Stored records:
+++++

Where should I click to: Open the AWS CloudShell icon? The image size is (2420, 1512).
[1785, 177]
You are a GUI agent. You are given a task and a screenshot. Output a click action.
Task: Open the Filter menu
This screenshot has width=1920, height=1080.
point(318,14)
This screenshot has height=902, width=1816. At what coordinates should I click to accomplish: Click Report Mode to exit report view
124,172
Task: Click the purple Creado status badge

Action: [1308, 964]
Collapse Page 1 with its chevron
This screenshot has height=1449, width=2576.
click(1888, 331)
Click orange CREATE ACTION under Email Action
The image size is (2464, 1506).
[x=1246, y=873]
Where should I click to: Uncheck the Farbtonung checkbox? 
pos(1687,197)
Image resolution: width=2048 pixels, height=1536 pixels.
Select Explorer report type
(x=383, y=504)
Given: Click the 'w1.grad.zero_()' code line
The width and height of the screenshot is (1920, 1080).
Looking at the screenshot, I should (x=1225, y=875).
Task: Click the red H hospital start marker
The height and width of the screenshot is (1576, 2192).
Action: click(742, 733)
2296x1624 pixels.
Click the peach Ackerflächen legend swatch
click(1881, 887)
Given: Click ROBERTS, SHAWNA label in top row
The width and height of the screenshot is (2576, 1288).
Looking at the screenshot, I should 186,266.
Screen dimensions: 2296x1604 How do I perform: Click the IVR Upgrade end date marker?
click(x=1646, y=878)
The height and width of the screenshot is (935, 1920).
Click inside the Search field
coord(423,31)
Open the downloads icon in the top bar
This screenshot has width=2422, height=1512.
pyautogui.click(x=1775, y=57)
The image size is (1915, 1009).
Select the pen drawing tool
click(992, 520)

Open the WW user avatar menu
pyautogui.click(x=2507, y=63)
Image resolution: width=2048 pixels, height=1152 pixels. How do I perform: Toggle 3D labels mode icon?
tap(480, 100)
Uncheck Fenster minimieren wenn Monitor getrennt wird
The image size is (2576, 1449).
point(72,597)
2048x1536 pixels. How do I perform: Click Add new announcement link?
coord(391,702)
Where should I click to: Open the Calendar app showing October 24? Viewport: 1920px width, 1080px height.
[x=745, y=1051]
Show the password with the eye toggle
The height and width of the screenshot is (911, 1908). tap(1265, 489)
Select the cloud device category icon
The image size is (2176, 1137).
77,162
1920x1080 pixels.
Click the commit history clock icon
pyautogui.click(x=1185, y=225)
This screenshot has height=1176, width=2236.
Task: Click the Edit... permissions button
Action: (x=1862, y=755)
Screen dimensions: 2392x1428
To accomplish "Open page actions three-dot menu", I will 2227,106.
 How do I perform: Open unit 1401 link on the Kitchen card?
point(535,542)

+++++

- EXERCISE REQUIREMENTS
Every record is to be repeated exactly as it stands above.

- SOLUTION TO THIS EXERCISE
Where should I click to: Open the AWS CloudShell icon? The image size is (2420, 1512).
[1785, 177]
You are a GUI agent. You are given a task and a screenshot. Output a click action.
Task: Open the Filter menu
This screenshot has width=1920, height=1080.
point(318,14)
This screenshot has height=902, width=1816. At what coordinates should I click to accomplish: Click Report Mode to exit report view
124,172
Task: Click the purple Creado status badge

Action: [1308, 964]
Collapse Page 1 with its chevron
This screenshot has height=1449, width=2576.
click(1888, 331)
Click orange CREATE ACTION under Email Action
The image size is (2464, 1506).
[x=1246, y=873]
Where should I click to: Uncheck the Farbtonung checkbox? 
pos(1687,197)
Image resolution: width=2048 pixels, height=1536 pixels.
Select Explorer report type
(x=383, y=504)
Given: Click the 'w1.grad.zero_()' code line
The width and height of the screenshot is (1920, 1080).
Looking at the screenshot, I should (x=1225, y=875).
Task: Click the red H hospital start marker
The height and width of the screenshot is (1576, 2192).
Action: click(742, 733)
2296x1624 pixels.
Click the peach Ackerflächen legend swatch
click(1881, 887)
Given: Click ROBERTS, SHAWNA label in top row
The width and height of the screenshot is (2576, 1288).
Looking at the screenshot, I should 186,266.
Screen dimensions: 2296x1604 How do I perform: Click the IVR Upgrade end date marker?
click(x=1646, y=878)
The height and width of the screenshot is (935, 1920).
Click inside the Search field
coord(423,31)
Open the downloads icon in the top bar
This screenshot has width=2422, height=1512.
pyautogui.click(x=1775, y=57)
The image size is (1915, 1009).
Select the pen drawing tool
click(992, 520)

Open the WW user avatar menu
pyautogui.click(x=2507, y=63)
Image resolution: width=2048 pixels, height=1152 pixels. How do I perform: Toggle 3D labels mode icon?
tap(480, 100)
Uncheck Fenster minimieren wenn Monitor getrennt wird
The image size is (2576, 1449).
point(72,597)
2048x1536 pixels. How do I perform: Click Add new announcement link?
coord(391,702)
Where should I click to: Open the Calendar app showing October 24? Viewport: 1920px width, 1080px height.
[x=745, y=1051]
Show the password with the eye toggle
The height and width of the screenshot is (911, 1908). tap(1265, 489)
Select the cloud device category icon
The image size is (2176, 1137).
77,162
1920x1080 pixels.
Click the commit history clock icon
pyautogui.click(x=1185, y=225)
This screenshot has height=1176, width=2236.
Task: Click the Edit... permissions button
Action: (x=1862, y=755)
Screen dimensions: 2392x1428
To accomplish "Open page actions three-dot menu", I will 2227,106.
 How do I perform: Open unit 1401 link on the Kitchen card?
point(535,542)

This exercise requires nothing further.